Source data
____________

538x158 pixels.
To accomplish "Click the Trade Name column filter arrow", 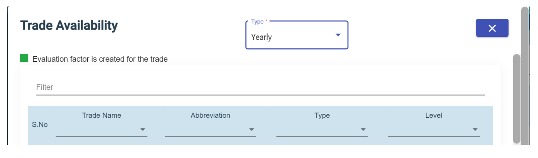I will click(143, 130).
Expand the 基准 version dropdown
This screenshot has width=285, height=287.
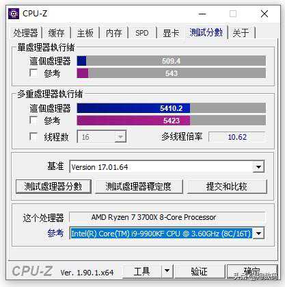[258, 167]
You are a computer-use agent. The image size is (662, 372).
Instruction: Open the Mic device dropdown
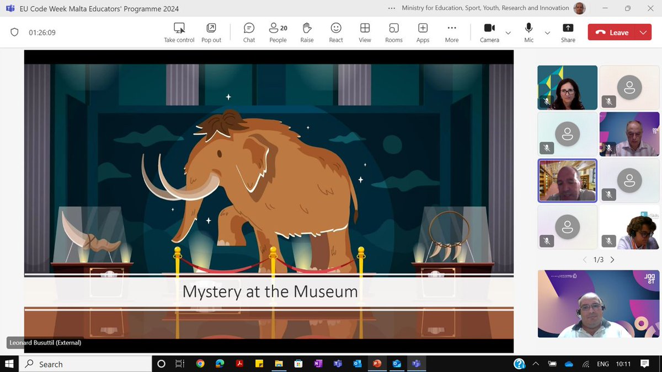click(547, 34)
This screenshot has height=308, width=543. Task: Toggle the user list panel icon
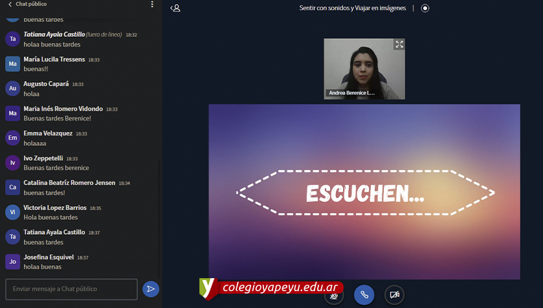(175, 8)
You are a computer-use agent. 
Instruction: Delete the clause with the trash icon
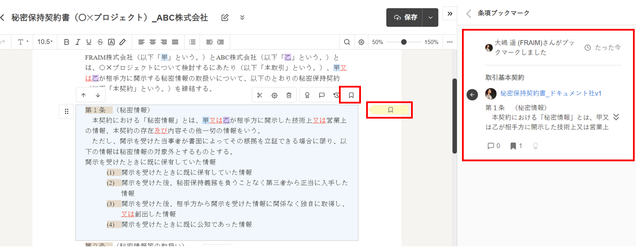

____________

Please copy exactly the lines from the one containing "You are a computer-use agent. The" through the last line of the records above, both included, and leave out any pictures.

You are a computer-use agent. The image size is (662, 372).
Instruction: Open the Mic device dropdown
click(547, 34)
This screenshot has height=308, width=543. Task: Toggle the user list panel icon
(175, 8)
You are a computer-use agent. 
Instruction: Delete the clause with the trash icon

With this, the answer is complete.